Recently we’ve tried weaning them off with intensive exposure to something called The Fimbles, which is on several times a day on satellite. This also consists of men & women sweating pounds off inside grotesque costumes babbling strangulated nonsense.
But somehow as I watch cautiously from the safety of the doorway I don’t get from them that same Teletubby vibe, that sense that within those man-made fibres there perspires a heartbroken thesp who once had aspirations to the stage of The Globe – Macbeth, Lady Macbeth, Banquo, or even just the sodding Porter. (Or, more unsettlingly still, a diminutive man or woman who has actually found his or her performance niche; an actor who has thoroughly researched the role, has discussed character motivation & super-objective with the director & has created an entire subtext & back-history for Tinky-Winky, Dipsy, La-La or Po). Somehow from each animated Fimble there emanates the phlegmatic air of ‘Fuck it, I’ve got a mortgage to pay. This week The Fimbles, next week the arse-end of a pantomime horse, the week after that dead on a trolley in Casualty. I should worry…’
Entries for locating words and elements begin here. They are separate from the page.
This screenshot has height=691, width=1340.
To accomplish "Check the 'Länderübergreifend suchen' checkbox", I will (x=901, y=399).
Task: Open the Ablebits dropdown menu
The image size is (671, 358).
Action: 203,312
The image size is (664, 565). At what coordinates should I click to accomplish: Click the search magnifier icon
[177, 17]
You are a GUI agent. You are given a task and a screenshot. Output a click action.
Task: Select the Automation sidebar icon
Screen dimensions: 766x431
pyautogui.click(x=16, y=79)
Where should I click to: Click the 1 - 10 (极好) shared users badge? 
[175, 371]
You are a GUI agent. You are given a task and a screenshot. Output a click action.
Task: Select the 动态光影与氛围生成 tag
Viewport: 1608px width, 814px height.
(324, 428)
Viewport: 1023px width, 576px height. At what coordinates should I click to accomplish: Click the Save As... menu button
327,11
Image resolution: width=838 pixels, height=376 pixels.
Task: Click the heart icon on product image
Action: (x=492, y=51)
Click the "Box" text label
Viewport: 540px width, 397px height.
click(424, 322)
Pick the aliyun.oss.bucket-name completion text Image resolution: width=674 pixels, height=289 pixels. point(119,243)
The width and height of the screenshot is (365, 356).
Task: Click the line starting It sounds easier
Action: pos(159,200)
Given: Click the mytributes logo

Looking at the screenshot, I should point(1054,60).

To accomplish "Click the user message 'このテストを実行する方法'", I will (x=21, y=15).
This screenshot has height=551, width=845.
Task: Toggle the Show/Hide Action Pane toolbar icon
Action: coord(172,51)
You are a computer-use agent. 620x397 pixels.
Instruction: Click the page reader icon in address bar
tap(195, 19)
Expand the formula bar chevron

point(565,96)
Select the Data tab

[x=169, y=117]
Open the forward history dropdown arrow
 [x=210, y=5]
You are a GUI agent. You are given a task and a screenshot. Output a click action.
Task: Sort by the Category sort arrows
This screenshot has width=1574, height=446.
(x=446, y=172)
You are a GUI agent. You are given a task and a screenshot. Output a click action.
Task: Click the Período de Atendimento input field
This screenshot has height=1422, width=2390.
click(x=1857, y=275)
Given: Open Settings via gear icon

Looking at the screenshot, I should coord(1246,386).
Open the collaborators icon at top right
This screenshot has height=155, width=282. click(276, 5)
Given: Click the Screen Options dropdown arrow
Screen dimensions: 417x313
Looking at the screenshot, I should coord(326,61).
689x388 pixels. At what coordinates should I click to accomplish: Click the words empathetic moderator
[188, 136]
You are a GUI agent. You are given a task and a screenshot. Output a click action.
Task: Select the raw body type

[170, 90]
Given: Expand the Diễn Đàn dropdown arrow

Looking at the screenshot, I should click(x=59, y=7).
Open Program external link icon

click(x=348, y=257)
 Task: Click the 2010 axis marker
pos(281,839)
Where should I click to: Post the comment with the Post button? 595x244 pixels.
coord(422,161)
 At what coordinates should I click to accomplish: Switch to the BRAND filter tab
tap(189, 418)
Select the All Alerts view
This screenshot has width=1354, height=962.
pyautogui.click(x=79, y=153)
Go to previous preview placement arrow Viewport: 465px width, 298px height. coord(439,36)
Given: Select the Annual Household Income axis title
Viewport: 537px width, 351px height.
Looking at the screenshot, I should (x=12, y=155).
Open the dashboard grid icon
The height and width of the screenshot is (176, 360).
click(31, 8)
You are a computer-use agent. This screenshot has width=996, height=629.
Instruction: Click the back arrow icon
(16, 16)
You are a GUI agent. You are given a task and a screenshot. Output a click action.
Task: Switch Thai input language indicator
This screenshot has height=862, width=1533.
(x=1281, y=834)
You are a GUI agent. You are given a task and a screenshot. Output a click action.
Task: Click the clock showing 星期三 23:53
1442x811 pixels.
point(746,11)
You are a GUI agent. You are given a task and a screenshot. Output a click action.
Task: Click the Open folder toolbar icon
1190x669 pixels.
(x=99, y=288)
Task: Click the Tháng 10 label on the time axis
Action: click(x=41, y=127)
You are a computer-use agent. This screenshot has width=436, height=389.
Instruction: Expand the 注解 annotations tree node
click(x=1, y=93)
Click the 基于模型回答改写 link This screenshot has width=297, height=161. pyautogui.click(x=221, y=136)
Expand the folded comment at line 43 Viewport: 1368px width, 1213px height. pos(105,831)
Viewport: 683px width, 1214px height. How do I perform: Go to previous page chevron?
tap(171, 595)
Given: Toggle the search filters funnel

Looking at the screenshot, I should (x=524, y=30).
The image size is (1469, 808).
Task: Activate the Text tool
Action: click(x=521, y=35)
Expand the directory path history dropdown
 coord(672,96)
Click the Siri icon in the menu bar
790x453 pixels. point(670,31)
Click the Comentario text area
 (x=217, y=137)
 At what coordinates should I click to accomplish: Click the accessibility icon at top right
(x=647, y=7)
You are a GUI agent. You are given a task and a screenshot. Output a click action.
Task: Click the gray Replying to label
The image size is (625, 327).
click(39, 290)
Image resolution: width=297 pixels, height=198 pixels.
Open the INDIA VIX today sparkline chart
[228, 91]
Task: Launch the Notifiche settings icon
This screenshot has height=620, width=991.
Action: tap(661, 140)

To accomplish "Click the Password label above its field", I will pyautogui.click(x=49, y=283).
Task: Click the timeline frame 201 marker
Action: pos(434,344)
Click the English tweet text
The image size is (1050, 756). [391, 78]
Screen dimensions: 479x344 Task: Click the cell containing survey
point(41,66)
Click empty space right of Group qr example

And that makes a difference. I can sense the studio lighting, glimpse the zips up the back & wince at the papier-mâché & chicken wire, cheap’n’cheerful awfulness of it all. But with The Teletubbies that rolling greensward, that high-tech hobbit hole, those placid rabbits, that distant skyline are all just a bit too convincing. A small team of people has gone to enormous lengths to create that microworld & its hellish occupants & that worries me.
I can only hope that, over time, intensive exposure to The Fimbles in their weird, multi-coloured knitted suits (with occasional very brief bursts of the toxic Wiggles) will gradually coax the three of them away from the lure of that dreadful land.